Boston Mystery Deepens as New One Unfolds in D.C.
A frustrating day of no leads or suspects emerging from the FBI's quest to track down the Boston Marathon bomber took a strange turn Tuesday in Washington as a letter to a Republican senator tested positive for ricin.
Mail making its way to the Hill has been screened off-site for toxic substances ever since the 2001 anthrax letters, and it was here that the letter to Sen. Roger Wicker (R-Miss.) was intercepted.
"Earlier today the United States Capitol Police was notified by the Senate mail handling facility that it received an envelope containing a white granular substance. The envelope was immediately quarantined by the facility's personnel and USCP HAZMAT responded to the scene. Preliminary tests indicate the substance found was Ricin," said Public Information Officer Shennell S. Antrobus in a statement.
"The material is being forwarded to an accredited laboratory for further analysis. The USCP is partnering with the Federal Bureau of Investigation to investigate this incident. This is an ongoing investigation." Lab tests in Maryland and field tests were positive.
Wicker, who has been placed under protection, simply added it was an ongoing investigation and said he and his wife "appreciate everyone's thoughts and prayers."
"I want to thank our law enforcement officials for their hard work and diligence in keeping those of us who work in the Capitol complex safe," the senator added.
Senators were told about the incident at an early evening briefing led by Homeland Security Secretary Janet Napolitano and FBI Director Robert Mueller that was expected to focus on information about the Boston terrorist attack. Sen. Claire McCaskill (D-Mo.) wrongly told reporters that a suspect was in custody for the ricin letter, which had a Mempis postmark and no return address.
For apparently having so little information about the bombing, the administration tried to convey the message that Americans didn't need to fear a follow-up attack -- even as a nervous White House briefly evacuated today because of a suspicious package.
"What I've indicated to you is what we now know. We know it was bombs that were set off. We know that, obviously, they did some severe damage. We do not know who did them. We do not know whether this was an act of an organization or an individual or individuals. We don't have a sense of motive yet," President Obama said during a morning statement. The daily press briefing with spokesman Jay Carney was canceled, and Obama didn't take questions from reporters after his remarks.
In her own statement, Napolitano said she was in contact withe Boston officials and the state's congressional delegation to stress "the Department of Homeland Security’s support to the FBI-led investigation and the Administration’s commitment to bringing whoever committed this act of terror to justice."

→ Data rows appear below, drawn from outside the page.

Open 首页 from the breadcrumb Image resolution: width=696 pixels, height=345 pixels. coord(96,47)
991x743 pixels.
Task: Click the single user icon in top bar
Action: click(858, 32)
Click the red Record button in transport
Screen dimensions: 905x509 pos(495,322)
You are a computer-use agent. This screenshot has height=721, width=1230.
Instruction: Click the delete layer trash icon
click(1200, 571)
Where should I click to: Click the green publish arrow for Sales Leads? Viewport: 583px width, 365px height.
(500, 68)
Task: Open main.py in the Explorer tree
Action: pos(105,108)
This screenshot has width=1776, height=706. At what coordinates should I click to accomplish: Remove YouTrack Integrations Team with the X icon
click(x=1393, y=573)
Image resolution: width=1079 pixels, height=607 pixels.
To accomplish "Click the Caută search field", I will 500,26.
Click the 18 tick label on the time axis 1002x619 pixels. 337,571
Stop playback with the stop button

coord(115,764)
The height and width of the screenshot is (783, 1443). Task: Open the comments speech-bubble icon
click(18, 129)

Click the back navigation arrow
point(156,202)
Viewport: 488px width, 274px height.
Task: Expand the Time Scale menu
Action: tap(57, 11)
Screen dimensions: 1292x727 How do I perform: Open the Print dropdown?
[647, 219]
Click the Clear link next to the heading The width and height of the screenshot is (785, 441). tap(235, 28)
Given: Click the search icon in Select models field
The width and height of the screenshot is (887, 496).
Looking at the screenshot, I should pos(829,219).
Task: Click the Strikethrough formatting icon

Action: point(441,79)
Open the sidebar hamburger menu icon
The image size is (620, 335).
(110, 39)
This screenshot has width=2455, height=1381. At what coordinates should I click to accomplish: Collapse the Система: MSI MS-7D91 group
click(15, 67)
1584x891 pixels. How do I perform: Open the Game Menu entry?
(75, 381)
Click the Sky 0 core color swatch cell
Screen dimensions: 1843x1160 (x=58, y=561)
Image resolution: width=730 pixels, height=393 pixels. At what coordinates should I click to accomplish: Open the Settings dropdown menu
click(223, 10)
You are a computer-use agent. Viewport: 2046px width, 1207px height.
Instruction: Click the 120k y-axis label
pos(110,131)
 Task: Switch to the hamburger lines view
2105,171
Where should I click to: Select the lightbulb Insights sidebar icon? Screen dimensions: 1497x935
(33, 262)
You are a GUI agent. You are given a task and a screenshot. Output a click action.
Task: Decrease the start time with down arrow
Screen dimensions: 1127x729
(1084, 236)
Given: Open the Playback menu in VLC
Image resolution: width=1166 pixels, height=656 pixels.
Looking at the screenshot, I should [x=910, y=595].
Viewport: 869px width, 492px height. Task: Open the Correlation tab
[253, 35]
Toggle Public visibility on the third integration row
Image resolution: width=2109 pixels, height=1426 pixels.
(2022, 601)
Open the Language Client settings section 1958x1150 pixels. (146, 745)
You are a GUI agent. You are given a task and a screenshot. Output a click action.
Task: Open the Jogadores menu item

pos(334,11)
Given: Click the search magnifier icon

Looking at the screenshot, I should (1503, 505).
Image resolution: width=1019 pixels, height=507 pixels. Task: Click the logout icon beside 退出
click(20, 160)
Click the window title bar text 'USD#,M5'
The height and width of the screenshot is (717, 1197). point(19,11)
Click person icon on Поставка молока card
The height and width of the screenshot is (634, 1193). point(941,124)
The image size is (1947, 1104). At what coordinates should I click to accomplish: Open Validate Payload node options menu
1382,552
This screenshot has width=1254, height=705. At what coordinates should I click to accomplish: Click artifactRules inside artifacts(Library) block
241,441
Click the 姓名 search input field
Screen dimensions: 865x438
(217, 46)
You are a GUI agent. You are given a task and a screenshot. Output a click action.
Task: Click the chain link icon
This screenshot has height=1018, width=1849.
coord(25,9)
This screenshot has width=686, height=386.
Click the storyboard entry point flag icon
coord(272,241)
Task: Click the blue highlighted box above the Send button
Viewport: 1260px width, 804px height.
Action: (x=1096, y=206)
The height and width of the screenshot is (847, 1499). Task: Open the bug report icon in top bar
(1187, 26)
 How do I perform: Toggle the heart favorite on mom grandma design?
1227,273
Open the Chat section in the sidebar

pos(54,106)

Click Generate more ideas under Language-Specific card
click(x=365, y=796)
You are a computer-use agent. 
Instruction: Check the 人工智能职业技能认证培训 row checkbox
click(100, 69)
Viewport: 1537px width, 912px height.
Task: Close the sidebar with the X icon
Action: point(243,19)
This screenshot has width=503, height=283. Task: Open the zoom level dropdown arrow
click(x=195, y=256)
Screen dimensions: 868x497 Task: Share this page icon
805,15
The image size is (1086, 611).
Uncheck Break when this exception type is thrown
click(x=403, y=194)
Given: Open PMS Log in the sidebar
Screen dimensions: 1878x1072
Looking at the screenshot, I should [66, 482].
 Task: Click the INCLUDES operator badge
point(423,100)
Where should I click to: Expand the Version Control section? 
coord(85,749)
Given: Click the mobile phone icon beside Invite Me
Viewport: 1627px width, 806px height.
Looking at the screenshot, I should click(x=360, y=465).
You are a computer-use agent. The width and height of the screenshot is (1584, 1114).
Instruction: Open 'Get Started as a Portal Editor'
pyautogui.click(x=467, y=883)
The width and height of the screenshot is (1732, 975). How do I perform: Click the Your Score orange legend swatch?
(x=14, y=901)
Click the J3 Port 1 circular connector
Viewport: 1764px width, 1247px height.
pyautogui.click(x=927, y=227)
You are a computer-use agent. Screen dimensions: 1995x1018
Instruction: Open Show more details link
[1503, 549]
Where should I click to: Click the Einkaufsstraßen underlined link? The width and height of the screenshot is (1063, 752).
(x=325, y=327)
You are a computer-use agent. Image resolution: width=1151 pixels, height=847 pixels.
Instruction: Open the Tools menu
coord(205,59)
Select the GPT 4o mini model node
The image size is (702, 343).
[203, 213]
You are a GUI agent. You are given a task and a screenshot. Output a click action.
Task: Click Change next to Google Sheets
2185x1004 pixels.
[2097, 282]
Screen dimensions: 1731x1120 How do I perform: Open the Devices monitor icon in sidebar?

"While there is no current indication to suggest that the events in Boston are indicative of a broader plot, out of an abundance of caution, DHS continues to keep in place enhanced security measures at transportation hubs, utilizing measures both seen and unseen," Napolitano continued. "We continue to urge the American public to remain vigilant and immediately report any signs of suspicious activity to local law enforcement officials.”
As the identity of the guilty party remained murky, politics steered the bombing into different areas.
Rep. Adam Schiff (D-Calif.) said on CNN that administration officials don't want to repeat the mistakes of communications after the Benghazi attack.
"Intelligence community wants to get facts right, not get out too early with assessment that may prove inaccurate," Schiff said on Twitter when questioned about his statement.
Relying on early information that a Saudi national here on a student visa was being regarded as a suspect, Rep. Steve King (R-Iowa) told National Review the immigration reform bill should be put on hold for further review.
“Some of the speculation that has come out is that yes, it was a foreign national and, speculating here, that it was potentially a person on a student visa. If that’s the case, then we need to take a look at the big picture," King said. “If we can’t background-check people that are coming from Saudi Arabia, how do we think we are going to background check the 11 to 20 million people that are here from who knows where?”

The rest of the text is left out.